## Problem 1
Show each line of the rows that contains the string "logo". Match case exactly.

Table 2 presents the relative biases (expressed as percentages), standard deviations, and mean square errors of the standardized loadings and path coefficients estimated from the four methods under the correct model specification. GSCA did not encounter non-convergence or the occurrence of improper solutions across all the sample sizes. Conversely, the numbers of the samples omitted with the convergence problems under CSA at the different sample sizes were 72 (N = 100), 41 (N = 200), 30 (N = 500), and 23 (N = 1000), whereas those under PLSc were 38 (N = 100) and 3 (N = 200). One sample was removed under GSCAM only when N = 100.
Table 2. Relative biases expressed as percentages (RB(%)), standard deviations (SD), and mean square errors (MSE) of standardized loadings and path coefficients obtained from GSCA, GSCAM, PLSc, and CSA over different sample sizes.
As expected, all the loading estimates from GSCA except those of two high loadings (0.8) were positively biased, whereas all the path coefficient estimates were negatively biased, regardless of the sample sizes. Conversely, overall, GSCAM, PLSc, and CSA tended to result in unbiased estimates of a majority of loadings and all path coefficients across the sample sizes. However, the estimates of two low loadings (0.4 or 0.5) under these methods remained similar in magnitude and positively biased even when N = 1,000. As in the first simulation study, when N = 100, the path coefficient estimates of GSCAM showed larger relative biases than those from PLSc and CSA, although they decreased rapidly with the sample size, approaching zero when N = 1,000.

## Data supplied
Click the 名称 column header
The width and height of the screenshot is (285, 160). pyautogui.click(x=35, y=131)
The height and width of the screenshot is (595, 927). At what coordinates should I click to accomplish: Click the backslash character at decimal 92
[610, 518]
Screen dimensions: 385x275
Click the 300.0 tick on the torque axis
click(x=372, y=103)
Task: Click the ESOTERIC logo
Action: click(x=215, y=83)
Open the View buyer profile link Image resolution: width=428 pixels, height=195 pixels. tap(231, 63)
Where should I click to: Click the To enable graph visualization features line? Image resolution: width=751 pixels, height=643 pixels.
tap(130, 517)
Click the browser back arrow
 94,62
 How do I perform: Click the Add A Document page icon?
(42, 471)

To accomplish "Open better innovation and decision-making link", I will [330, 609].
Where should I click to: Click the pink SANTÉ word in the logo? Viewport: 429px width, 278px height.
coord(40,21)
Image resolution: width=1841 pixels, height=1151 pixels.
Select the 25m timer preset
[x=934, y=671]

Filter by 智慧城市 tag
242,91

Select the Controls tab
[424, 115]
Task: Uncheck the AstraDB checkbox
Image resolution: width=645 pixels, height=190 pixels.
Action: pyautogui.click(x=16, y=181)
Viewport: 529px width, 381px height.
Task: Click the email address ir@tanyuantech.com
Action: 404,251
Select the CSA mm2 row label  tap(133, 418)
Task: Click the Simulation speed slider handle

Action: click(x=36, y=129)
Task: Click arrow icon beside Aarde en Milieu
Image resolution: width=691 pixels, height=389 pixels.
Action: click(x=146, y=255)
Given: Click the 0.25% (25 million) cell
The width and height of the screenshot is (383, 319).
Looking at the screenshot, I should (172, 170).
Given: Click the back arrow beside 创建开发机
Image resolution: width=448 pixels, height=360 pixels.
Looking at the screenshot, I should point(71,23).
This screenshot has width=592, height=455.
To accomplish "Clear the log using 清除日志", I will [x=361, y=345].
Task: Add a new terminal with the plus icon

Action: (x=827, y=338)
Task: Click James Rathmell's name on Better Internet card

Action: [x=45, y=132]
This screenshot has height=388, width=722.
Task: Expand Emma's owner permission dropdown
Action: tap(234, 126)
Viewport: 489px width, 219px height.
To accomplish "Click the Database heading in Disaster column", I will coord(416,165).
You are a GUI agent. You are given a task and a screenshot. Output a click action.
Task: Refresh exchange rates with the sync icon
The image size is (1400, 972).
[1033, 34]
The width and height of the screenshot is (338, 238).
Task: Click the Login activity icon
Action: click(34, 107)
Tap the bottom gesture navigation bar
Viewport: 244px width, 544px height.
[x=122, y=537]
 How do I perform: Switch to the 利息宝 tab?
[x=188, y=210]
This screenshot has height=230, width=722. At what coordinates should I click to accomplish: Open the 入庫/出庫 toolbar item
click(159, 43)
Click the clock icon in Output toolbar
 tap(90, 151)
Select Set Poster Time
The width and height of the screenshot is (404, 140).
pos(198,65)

## Problem 2
Answer these questions from the passage on the simulation results:
(a) Under GSCA, how many samples were removed for convergence problems?
(b) How many samples were omitted under CSA when N = 1000?
(c) Which GSCA loading estimates were not positively biased?

## Worked solution 1
Task: Click the ESOTERIC logo
Where should I click to: Click the pink SANTÉ word in the logo? Viewport: 429px width, 278px height.

## Worked solution 2
(a) None. GSCA had no non-convergence or improper solutions at any sample size.
(b) 23.
(c) The estimates of the two high loadings (0.8).